▸ DIRECTIONS FOR THIS TASK
Beginning with the line below that contains "Screen dimensions: 870x483" and ending with the line that contains "The height and", copy every line exactly. Copy nothing else.

(DATASET CONTENT Opens)

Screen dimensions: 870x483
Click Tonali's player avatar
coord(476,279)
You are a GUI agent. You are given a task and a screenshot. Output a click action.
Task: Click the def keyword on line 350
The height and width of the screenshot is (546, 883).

(DATASET CONTENT Closes)
(DATASET CONTENT Opens)

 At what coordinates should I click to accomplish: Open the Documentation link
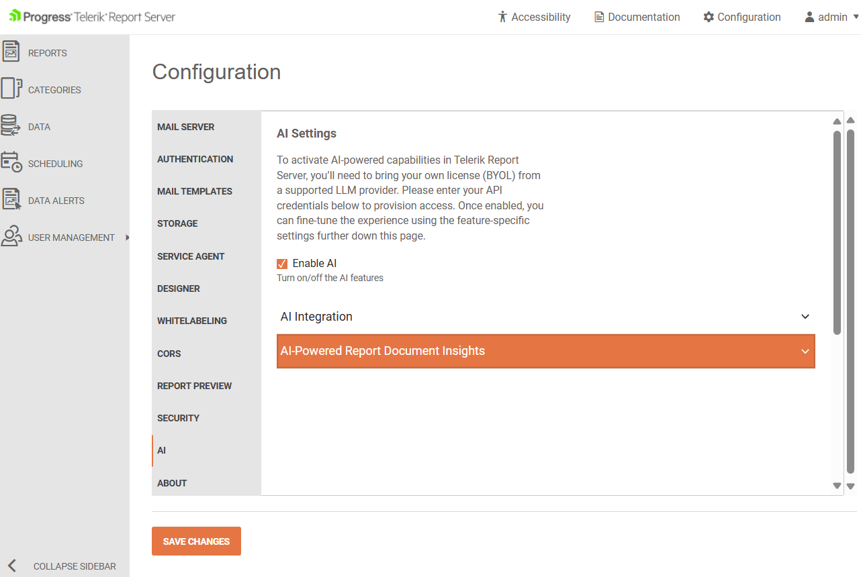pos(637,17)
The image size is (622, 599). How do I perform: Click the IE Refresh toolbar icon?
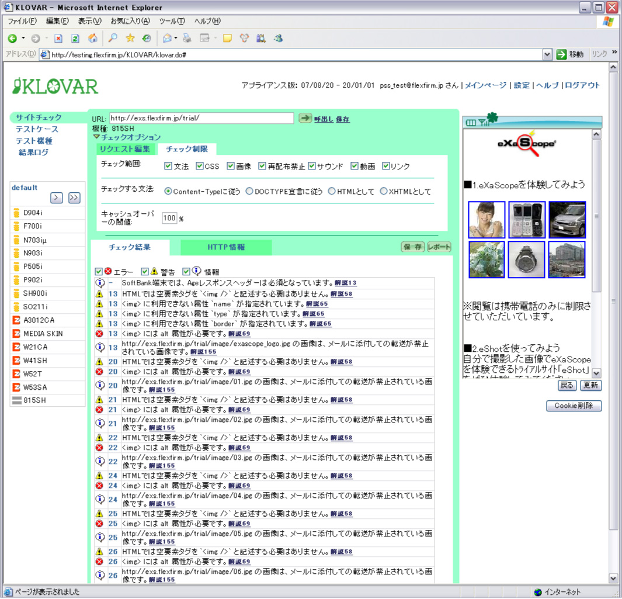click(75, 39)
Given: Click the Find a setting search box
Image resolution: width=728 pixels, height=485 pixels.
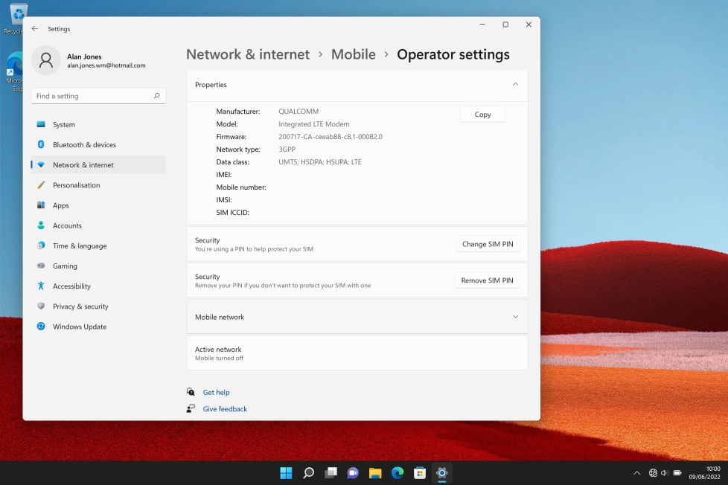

(DATASET CONTENT Closes)

▸ SOLUTION FOR THIS TASK
Screen dimensions: 870x483
Click Tonali's player avatar
coord(476,279)
You are a GUI agent. You are given a task and a screenshot. Output a click action.
Task: Click the def keyword on line 350
The height and width of the screenshot is (546, 883).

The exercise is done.